In this study, significant differences between higher concentrations of 3-PBA with weaker handgrip strength and ASMI were found especially in people with overweight and obesity. Similarly, Xue Q et al. found the relationships of 3-PBA with coronary heart disease and diabetes were more significant among individuals with higher BMI, (Xue et al. 2021). In a cohort study, the results indicated that the risk of all-cause mortality was stronger among participants exposed to pyrethroids who were obese (Bao et al. 2020).

There are several potential pathways for the effect of pyrethroids on handgrip strength and skeletal muscle mass. First, many studies have confirmed the associations between oxidative stress and muscle cells atrophy and necrosis (Powers & Jackson 2008, Musarò et al. 2010; Powers et al. 2011; Murakami et al. 2012), and pyrethroid exposure potentially increase oxidative stress (Chrustek et al. 2018, Ravula & Yenugu 2021). Second, a cohort study among adults and children in the Czech found that pyrethroid metabolites were associated with DNA methylation (DNAm) biomarkers (Janoš et al. 2023), while DNAm age acceleration had a negative relationship with handgrip strength (Peterson et al. 2023). Third, studies have indicated exposure to pyrethroids may cause inflammation (Meng & Yu 2010). Intracellular redox imbalance might active signalling pathways such as NF–κB, which induced the release of proinflammatory factors such as IL–6 and TNF–a, thus leading to the loss of muscle mass and muscle atrophy (Li et al. 1998; Langen et al. 2001; Chung et al. 2009). Consistently, we also found that C-reactive protein (CRP) could explain 5.6%(95%CI: 3.3–16.9%) of the association between 3-PBA and ASMI (data not shown). Last, estrogens and androgens play a role to maintain mass and strength in bones and muscles (Almeida et al. 2017), while the function of hormone receptors might be disrupted by pyrethroid metabolites (Du et al. 2010, Castiello & Freire 2021). Therefore, estrogens and/or androgens receptors might have a mediating influence when skeletal muscle is exposed to pyrethroids.

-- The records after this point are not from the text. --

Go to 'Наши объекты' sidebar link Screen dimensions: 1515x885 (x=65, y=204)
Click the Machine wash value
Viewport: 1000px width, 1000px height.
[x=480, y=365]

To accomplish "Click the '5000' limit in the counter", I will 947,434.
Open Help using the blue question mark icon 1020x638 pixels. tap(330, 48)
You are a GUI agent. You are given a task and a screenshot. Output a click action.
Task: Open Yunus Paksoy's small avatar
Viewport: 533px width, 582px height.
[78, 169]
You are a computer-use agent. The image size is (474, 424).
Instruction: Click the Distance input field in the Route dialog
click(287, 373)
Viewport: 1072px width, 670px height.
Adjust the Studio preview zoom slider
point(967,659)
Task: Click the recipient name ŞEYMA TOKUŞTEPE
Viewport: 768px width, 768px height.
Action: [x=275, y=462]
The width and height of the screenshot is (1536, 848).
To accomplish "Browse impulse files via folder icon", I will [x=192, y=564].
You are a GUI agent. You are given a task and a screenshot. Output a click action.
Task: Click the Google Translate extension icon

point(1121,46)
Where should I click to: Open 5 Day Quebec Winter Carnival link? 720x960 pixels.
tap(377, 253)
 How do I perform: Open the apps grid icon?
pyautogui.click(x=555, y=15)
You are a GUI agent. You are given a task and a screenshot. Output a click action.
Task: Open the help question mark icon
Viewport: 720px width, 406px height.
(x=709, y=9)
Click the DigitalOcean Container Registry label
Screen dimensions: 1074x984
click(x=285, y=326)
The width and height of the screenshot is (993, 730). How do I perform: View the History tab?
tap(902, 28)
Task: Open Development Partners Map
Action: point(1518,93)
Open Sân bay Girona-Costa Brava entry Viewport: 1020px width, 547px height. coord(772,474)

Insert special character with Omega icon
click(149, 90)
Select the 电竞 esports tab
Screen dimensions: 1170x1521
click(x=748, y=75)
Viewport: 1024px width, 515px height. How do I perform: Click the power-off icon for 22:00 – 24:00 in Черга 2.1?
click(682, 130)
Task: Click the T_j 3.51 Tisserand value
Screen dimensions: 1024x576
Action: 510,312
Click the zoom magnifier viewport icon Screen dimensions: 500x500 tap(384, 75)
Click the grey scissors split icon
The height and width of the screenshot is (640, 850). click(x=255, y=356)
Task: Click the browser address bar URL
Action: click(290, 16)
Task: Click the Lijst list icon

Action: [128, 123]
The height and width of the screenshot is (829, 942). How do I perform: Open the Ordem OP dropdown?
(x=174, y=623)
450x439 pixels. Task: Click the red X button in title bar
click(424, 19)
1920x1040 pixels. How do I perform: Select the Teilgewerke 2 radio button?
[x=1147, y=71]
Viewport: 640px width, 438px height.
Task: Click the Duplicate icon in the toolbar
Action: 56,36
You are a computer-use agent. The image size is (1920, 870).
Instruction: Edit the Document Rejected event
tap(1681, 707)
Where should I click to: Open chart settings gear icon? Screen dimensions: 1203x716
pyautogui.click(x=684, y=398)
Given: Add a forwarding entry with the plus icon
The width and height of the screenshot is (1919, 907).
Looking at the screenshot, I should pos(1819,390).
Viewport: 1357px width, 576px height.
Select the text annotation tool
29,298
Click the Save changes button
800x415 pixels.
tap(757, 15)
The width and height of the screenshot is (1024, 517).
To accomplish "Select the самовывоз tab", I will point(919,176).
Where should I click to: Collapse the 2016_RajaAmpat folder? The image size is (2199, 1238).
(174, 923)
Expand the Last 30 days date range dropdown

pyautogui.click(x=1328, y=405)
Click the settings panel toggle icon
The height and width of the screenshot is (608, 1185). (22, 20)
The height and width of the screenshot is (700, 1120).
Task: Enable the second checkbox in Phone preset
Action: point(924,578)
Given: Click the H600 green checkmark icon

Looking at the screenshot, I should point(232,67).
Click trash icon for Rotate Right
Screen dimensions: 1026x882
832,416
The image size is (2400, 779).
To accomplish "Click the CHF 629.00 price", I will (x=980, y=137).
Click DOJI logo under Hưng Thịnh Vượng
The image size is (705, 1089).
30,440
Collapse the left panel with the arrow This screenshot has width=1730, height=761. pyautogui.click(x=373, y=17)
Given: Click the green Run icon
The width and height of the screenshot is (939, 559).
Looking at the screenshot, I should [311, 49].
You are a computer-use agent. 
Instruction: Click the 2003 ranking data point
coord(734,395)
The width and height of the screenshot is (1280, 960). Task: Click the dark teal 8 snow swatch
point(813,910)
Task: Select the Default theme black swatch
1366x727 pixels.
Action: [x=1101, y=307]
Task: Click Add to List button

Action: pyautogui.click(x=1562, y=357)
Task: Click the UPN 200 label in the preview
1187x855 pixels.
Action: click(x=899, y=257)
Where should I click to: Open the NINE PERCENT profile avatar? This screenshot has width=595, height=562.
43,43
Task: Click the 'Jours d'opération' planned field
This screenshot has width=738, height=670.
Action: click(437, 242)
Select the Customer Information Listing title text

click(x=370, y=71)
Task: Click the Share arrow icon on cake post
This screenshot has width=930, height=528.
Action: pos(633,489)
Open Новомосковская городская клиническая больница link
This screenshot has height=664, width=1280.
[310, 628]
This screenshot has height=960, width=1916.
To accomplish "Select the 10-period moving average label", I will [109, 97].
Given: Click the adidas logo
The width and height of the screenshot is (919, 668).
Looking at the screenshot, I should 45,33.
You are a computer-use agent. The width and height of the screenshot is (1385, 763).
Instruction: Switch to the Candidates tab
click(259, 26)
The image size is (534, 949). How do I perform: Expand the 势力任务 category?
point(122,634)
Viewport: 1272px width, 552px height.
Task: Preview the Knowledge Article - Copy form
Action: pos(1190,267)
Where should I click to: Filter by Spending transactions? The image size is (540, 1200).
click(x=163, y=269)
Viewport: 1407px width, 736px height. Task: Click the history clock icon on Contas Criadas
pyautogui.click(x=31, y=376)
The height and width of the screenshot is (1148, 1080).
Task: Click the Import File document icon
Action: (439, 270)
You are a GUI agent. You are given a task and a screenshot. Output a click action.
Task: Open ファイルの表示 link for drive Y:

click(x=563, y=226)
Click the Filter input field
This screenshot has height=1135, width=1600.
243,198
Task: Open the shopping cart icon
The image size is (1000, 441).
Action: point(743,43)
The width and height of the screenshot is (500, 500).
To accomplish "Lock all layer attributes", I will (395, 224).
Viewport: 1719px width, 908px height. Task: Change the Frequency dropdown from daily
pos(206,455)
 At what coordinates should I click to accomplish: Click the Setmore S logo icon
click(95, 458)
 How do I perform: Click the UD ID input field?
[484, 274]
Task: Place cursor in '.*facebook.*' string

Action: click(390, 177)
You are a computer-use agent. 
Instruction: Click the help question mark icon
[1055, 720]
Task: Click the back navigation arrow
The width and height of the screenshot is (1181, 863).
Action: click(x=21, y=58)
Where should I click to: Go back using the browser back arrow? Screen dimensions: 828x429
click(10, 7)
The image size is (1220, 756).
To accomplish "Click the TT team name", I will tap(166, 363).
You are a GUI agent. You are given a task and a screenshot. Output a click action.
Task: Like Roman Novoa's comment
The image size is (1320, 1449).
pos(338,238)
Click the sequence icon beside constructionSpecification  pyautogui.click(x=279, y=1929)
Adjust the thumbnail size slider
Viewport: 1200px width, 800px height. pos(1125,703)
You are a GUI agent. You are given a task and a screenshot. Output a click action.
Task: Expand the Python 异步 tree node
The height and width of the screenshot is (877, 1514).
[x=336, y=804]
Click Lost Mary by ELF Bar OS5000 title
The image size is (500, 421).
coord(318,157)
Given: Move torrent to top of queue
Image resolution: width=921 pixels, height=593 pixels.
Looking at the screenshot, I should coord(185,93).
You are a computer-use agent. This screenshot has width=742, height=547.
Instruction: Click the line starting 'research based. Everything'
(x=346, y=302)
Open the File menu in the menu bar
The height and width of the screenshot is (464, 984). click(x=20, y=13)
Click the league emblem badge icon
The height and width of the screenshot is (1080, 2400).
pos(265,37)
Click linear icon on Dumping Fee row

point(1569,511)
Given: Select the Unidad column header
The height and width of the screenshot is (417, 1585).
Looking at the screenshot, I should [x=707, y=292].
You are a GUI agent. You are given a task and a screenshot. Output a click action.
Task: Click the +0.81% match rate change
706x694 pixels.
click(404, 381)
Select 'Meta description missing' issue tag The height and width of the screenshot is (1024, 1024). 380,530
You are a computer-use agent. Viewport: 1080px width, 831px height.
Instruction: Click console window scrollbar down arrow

One of the major strengths was that we for the first time explored the associations of pyrethroid exposure with handgrip strength and skeletal muscle mass. There were serval limitations in our study. First, as a cross-sectional study, the reverse causality between the pyrethroid exposures and handgrip strength was hard to exclude. Second, due to the short half-life of pyrethroid metabolites and the lack of long-term urine pyrethroid measurements, the spot urine samples may not well reflect realistic exposure to pyrethroids. Third, besides the covariates adjusted in our regression analyses model, some potential confounded factors still existed and influenced our result. Finally, the effects of specific types of pyrethroids on cardiometabolic risk should be further studied.

Conclusion

There are negative associations of pyrethroid exposure with handgrip strength and ASMI, particularly in overweight and obese populations. Further studies are required to confirm the results and to examine the underlying mechanisms.